I don't really believe that they only keep the best ones in NY though n also I do believe they do have "better" ones. 

My Tiffany setting ering has 55% table n 60.6% depth. So they do sell them... Maybe it's quite rare!? I'm not sure. But yer the search of that might be a bit difficult. N its a lot of money so get whatever that makes u happy! And good luck!!


----------



## QTbebe

sorry to hear your story, are you still on vacation? I'm wondering how long you had the ring until you decide to exchange it? and were they OK with the exchange? they didn't give you any problems?


----------



## Stacey D

You need to go contact Tiffany's and let them know. Don't just suck it up.


----------



## km8282

Hey OP,
Any update? Hope all is going well with your search for the perfect diamond!


----------



## Allisonfaye

luciness said:


> Hi all,
> 
> Thank you for your responses. While I do agree that it is not a competition to see who has the biggest ring (nor do I want to make it one) I am quite disappointed for a few reasons.
> 
> 1.  We went to Tiffany because we did not want to go to another jeweler and spend the time and effort to research and analyze the different rings. We expected a ring from Tiffany would be of excellent quality and standard. I know we are paying a premium for the brand, however we expected that Tiffany would have minimum standards in regard to cut color and clarity as compared to a local jeweler.



This was your mistake. You can't assume they have a superior product without doing your homework, especially on such an expensive purchase. The thing that they do have that is superior to their competition is marketing. They want to sell you on the idea that they have better diamonds.
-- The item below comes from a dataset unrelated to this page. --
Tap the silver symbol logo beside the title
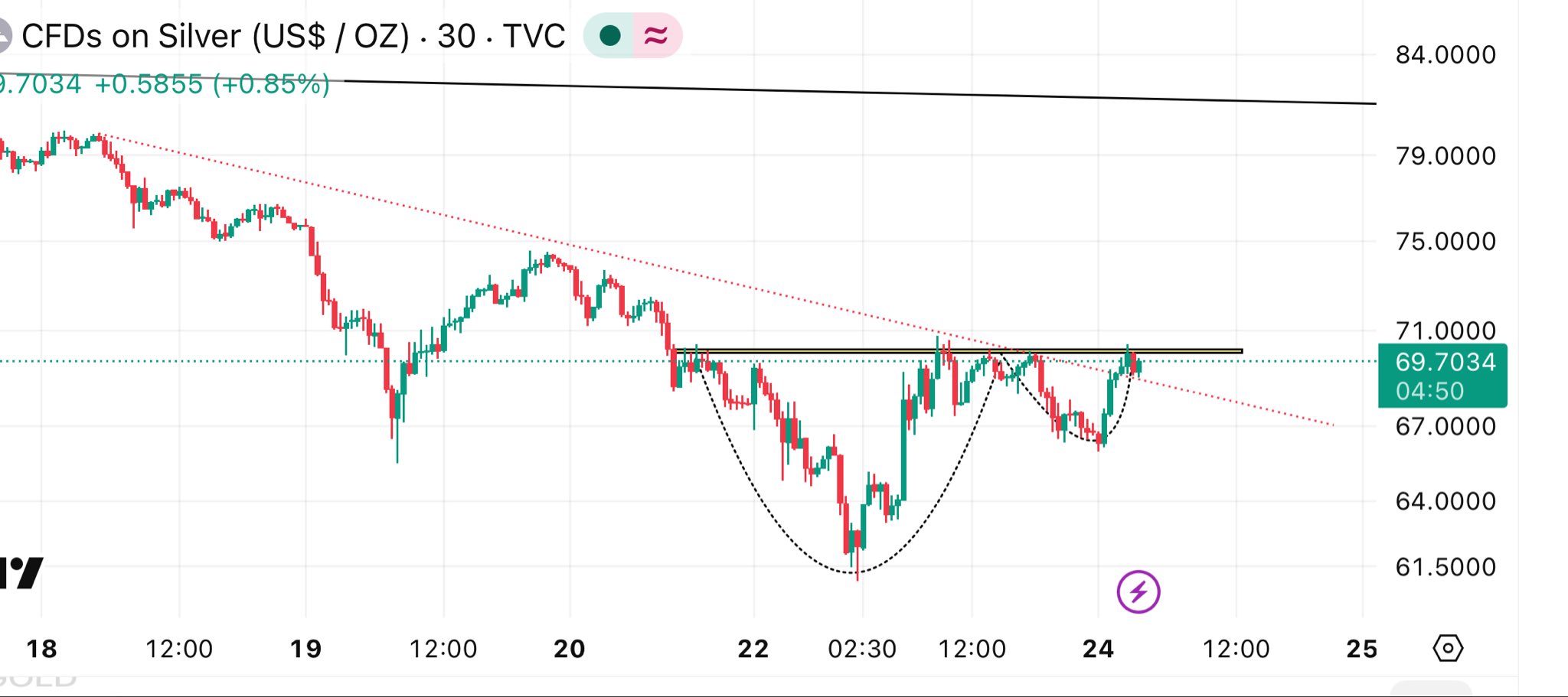 pos(3,37)
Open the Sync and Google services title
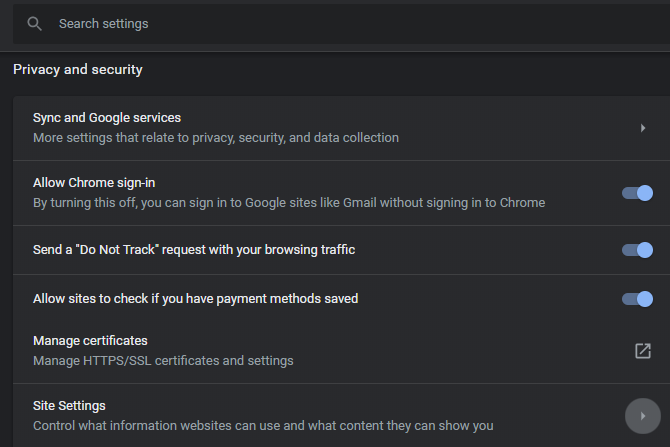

When you go into a Tiffany, they hardly have any diamonds that are above an H color. Personally, I would not pay for a VVS diamond. You pay a huge premium for that and it just isn't necessary. The naked eye can't perceive an inclusion in a lower clarity diamond. I don't know if there is anything Tiffany will do or not. My guess is they will try to convince you that the diamond that you bought is great. The sizing thing is a different issue. You have to fix that. 

Next time, spend some time on Pricescope and do your homework! There are plenty of people with nothing at all better to do than to advise you on what diamond to buy. Can you return the Tiffany ring or not now that you have had it sized? Assuming size is important to you (and there is NOTHING wrong with that), you can get a much bigger diamond on GOG or Blue Nile that has a great color with a lower clarity that is eye clean. When I look for diamonds, I look at F-G color, SI 1 (eye clean) and an ideal cut. Just so you know, you can get away with a lower clarity on a round brilliant as opposed to other cuts like an emerald, which would show inclusions more easily. Again, do some research.


----------



## ame

As much as we try, there are just a lot of folks that like the brand here vs over there.


----------



## Susimoo

Hi Luciness

I have been thinking about you! Have you had any more options from Tiffany?

I hope the ring of your dreams is in the pipeline!

Looking forward to your update.


----------



## Sexypiggy

Hey guys!

Sorry about the lack of updates. I went on vacation and after I came back the Purseforum app on my ipad won't sign me in anymore!!

I emailed the Tiffany guy a few times and he was quite slow with his responses so I went into the store on the weekend.

NY has reassessed the ring and they have given the approval for us to make an exchange so he is now in the process of finding another diamond (he said he has no idea how long it will take since apparently I am 'picky').

HOPEFULLY he will come back to me this week or next week with some options.. such a stressful experience!


----------



## ame

Did he actually say that to you? This guy sounds like a tool. And if so I would contact NYC or someone above him, bec he does have a boss, and see if there's someone you can work with there on the selection til it's done and complete the transaction with maybe someone else close to home.


----------



## skyqueen

luciness said:


> Hey guys!
> 
> Sorry about the lack of updates. I went on vacation and after I came back the Purseforum app on my ipad won't sign me in anymore!!
> 
> I emailed the Tiffany guy a few times and he was quite slow with his responses so I went into the store on the weekend.
> 
> NY has reassessed the ring and they have given the approval for us to make an exchange so he is now in the process of finding another diamond (he said he has no idea how long it will take since apparently I am 'picky').
> 
> HOPEFULLY he will come back to me this week or next week with some options.. such a stressful experience!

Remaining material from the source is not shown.